• _Ihre Aufgaben_
A) Fassen Sie den Absatz aus dem Kommentar zu Griechenland, der mit „Bereits im Februar“ beginnt, als kurze Liste mit seinen wichtigsten Fakten zusammen.
B) Schreiben Sie aus dem Kommentar zu Griechenland den Abschnitt von „Im Fall Griechenland“ bis einschließlich „eine konsequente Therapie.“ wörtlich ab.
C) Führen Sie den Kommentar zu Griechenland im Anschluss an seinen letzten Satz weiter.

Kommentar Griechenland: Ärzte an ihren Grenzen

Im Fall Griechenland braucht die Eurozone endlich eine vernünftige Diagnose, um bei zukünftigen Staatspleiten gewappnet zu sein. Und danach eine konsequente Therapie.

Wenn ein Arzt eine klare Diagnose stellt und ohne Zögern seinen Rezeptblock zückt, fühlen sich die meisten Patienten gut aufgehoben. Das fördert den Genesungsprozess. Das malade Griechenland hingegen wird von einer Expertenschar betreut, die jeden Tag andere Signale sendet. Dem Genesungsprozess war die Unentschlossenheit der Mitgliedsländer, der Europäischen Zentralbank und des Internationalen Währungsfonds (IWF) jedenfalls nicht förderlich: Die Fieberkurve der Kreditzinsen stieg ständig weiter an.

Bereits im Februar gaben die Staatschefs eine Garantieerklärung für Griechenland ab, ohne einen Notfallplan vorzulegen. Ende März legten sie beim Gipfeltreffen nach und skizzierten trotz deutscher Einwände ein vages Konzept, wie im Ernstfall die Länder mit Eurowährung und der IWF gemeinsam Athen beispringen wollen. Die Kreditzinsen für griechische Staatsanleihen aber stiegen ständig. Am Wochenende lieferten die Finanzminister Details nach, betonten aber, dass Griechenland noch keine Hilfe angefordert habe - und diese voraussichtlich auch nicht in Anspruch nehmen werde.

• _Datenauszüge_
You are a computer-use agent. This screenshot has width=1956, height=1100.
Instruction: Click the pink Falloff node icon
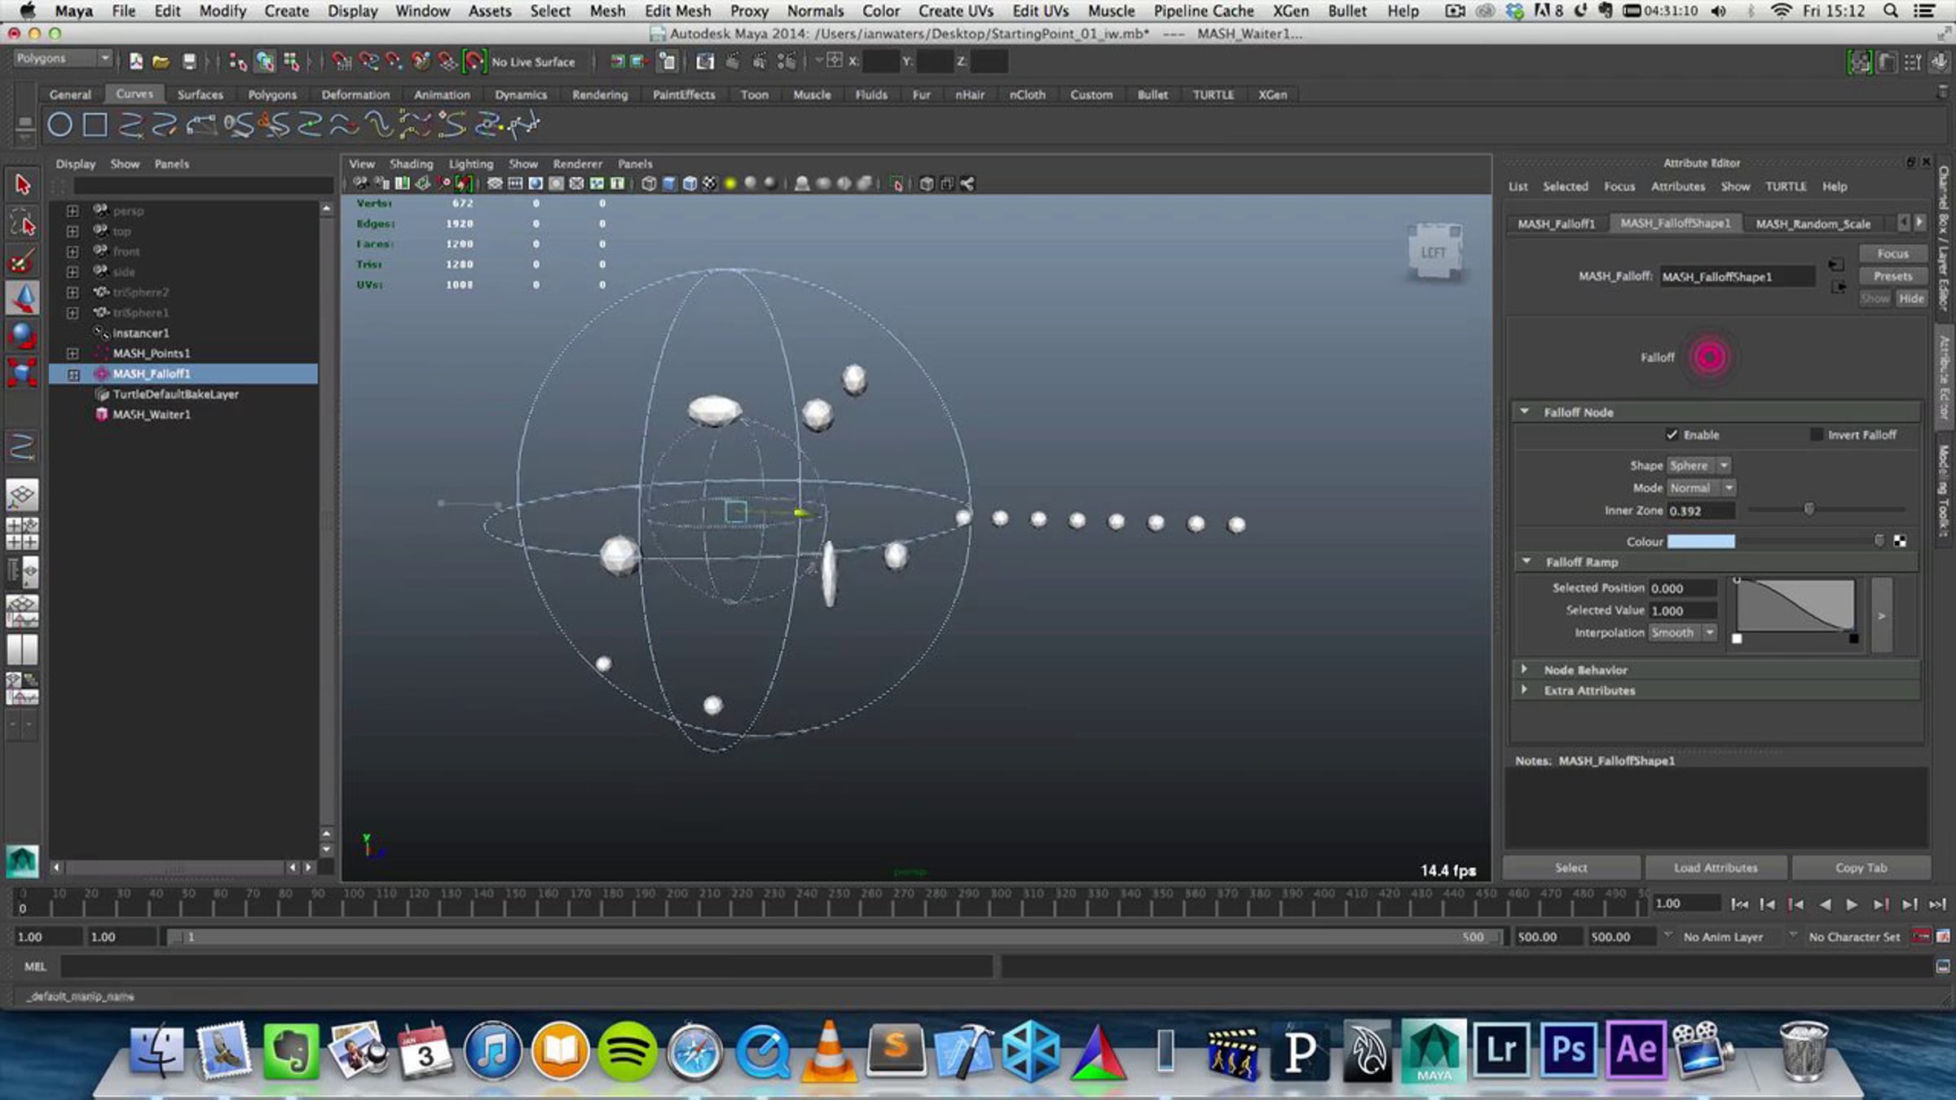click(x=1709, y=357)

...

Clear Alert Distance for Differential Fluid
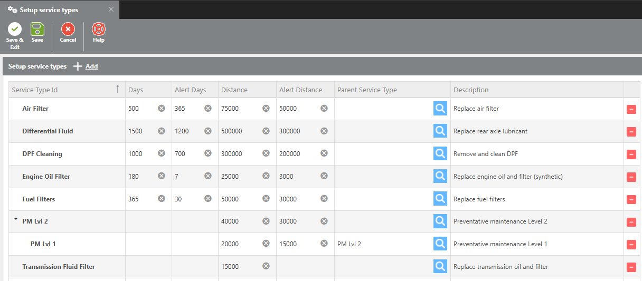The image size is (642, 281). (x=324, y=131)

• _Lösungen_
A)
- Februar: Die Staatschefs geben eine Garantieerklärung für Griechenland ab, ohne einen Notfallplan vorzulegen.
- Ende März, Gipfeltreffen: Trotz deutscher Einwände skizzieren sie ein vages Konzept, wie die Euroländer und der IWF Athen im Ernstfall gemeinsam helfen wollen.
- Die Kreditzinsen für griechische Staatsanleihen steigen dennoch ständig.
- Am Wochenende: Die Finanzminister liefern Details nach. Sie betonen, dass Griechenland noch keine Hilfe angefordert habe und sie voraussichtlich auch nicht in Anspruch nehmen werde.

B)
Im Fall Griechenland braucht die Eurozone endlich eine vernünftige Diagnose, um bei zukünftigen Staatspleiten gewappnet zu sein. Und danach eine konsequente Therapie.

C)
Diese Beteuerungen glaubt inzwischen niemand mehr. Der Hinweis soll vor allem die deutschen Wähler beruhigen, da das größte Euroland den Löwenanteil der griechischen Schulden übernehmen wird. Doch das ist erst der Anfang. Wenn große Volkswirtschaften wie Spanien und Italien demnächst vor der Pleite stehen, werden viel höhere Kredite gebraucht. Statt einer aufgescheuchten Schar von Weißkitteln, die mit immer neuen Mittelchen wirkungslos herumdoktern, braucht die Eurozone eine vernünftige Diagnose. Und danach konsequente Therapie und Prophylaxe, um künftigen Krisen vorzubeugen.